The literature on technology transfer and development in agriculture, forestry, and coastal resources is rich with examples of the importance of resource rights. Certain programmes have failed because governments ignored resource rights, or ignored conflicts between legal resource rights and traditional or local resource systems. Other examples have shown how resource rights can affect the incentives to landowners to adopt new technologies.

If governments or others trying to introduce the technologies take into account the property relations of the land or resources affected by the technologies, they can adapt the technologies or take other measures that can ameliorate the potential disruptive social impacts of the new technologies. Better yet, technologies can be selected that are more appropriate to the particular property relations of the affected resources.

The distribution and control of property is a fundamental component of human relations: "property rights are but formal expressions of authority between persons and groups of persons." (Denman, 1978, p. 101). Property relations reflect the organisation of economic production and the allocation of wealth; property has traditionally been the foundation of political control and a key to social status (Agarwal, 1994).

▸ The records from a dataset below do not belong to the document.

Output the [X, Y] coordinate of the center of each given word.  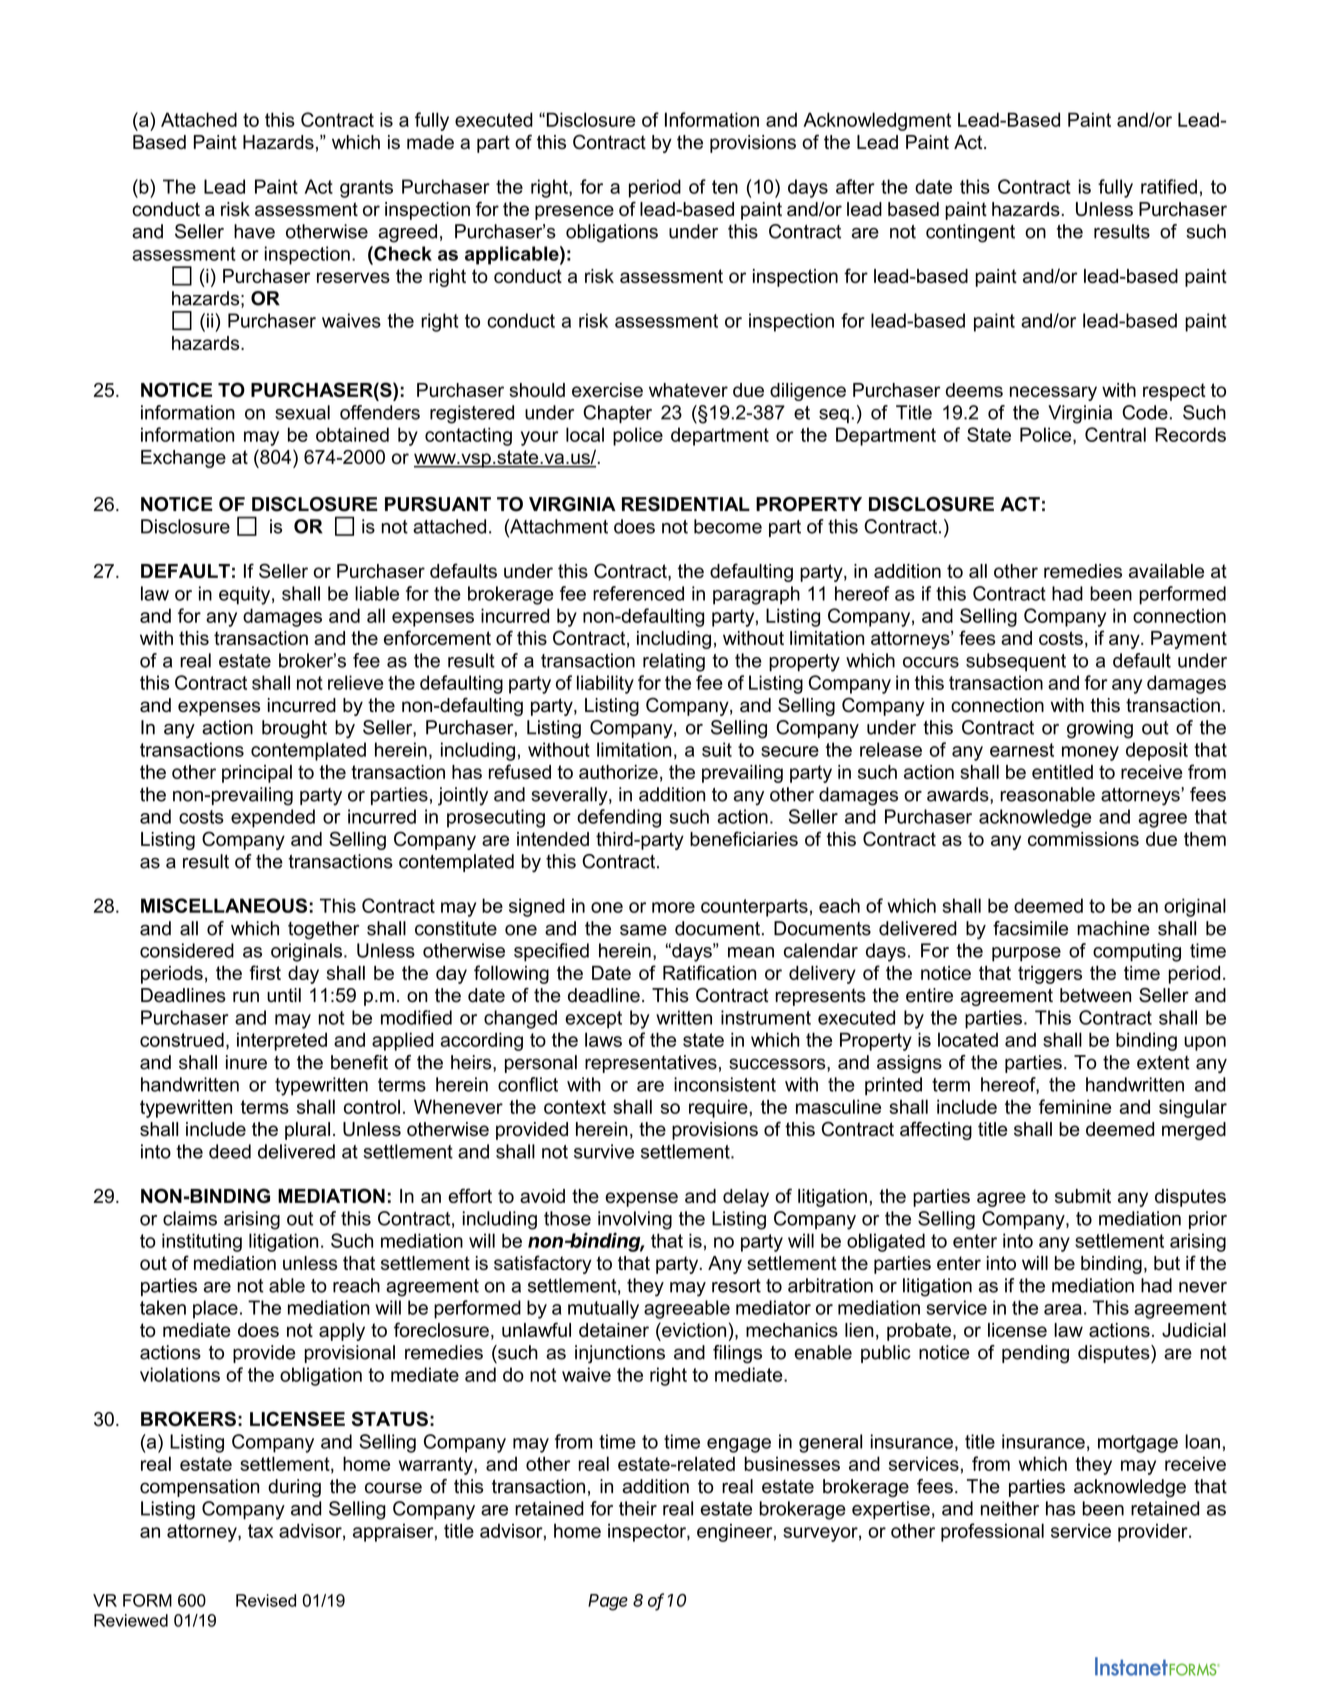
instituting [202, 1242]
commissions [1083, 839]
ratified [1169, 186]
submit [1083, 1196]
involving [635, 1220]
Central [1115, 434]
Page [608, 1602]
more [673, 907]
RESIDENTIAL [686, 504]
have [254, 231]
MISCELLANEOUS [224, 905]
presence [574, 212]
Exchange [183, 459]
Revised [266, 1600]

The relation between technology transfer and property rights is multi-faceted. The adoption of a technology - by whom, and how extensive the adoption - is often contingent of the form of property relations. Forms of property rights can contribute to practices that degrade the environment (Thiesenhusen, 1991), and block the adoption of ameliorative practices or technologies.

Once a technology is adopted, the changes in production stimulated by the technology can often lead to shifts in property relations, and hence to shifts in economic and political power, from the household and local levels to the national level. If technologies are introduced that are more appropriate, more easily adopted, or otherwise appropriated by larger rather than smaller land owners, by owners rather than tenants, by men rather than women, or by one ethnic group rather than another, those introducing the technologies risk alienating and even further impoverishing already disadvantaged groups in the society (Agarwal, 1994; Carney and Watts, 1991).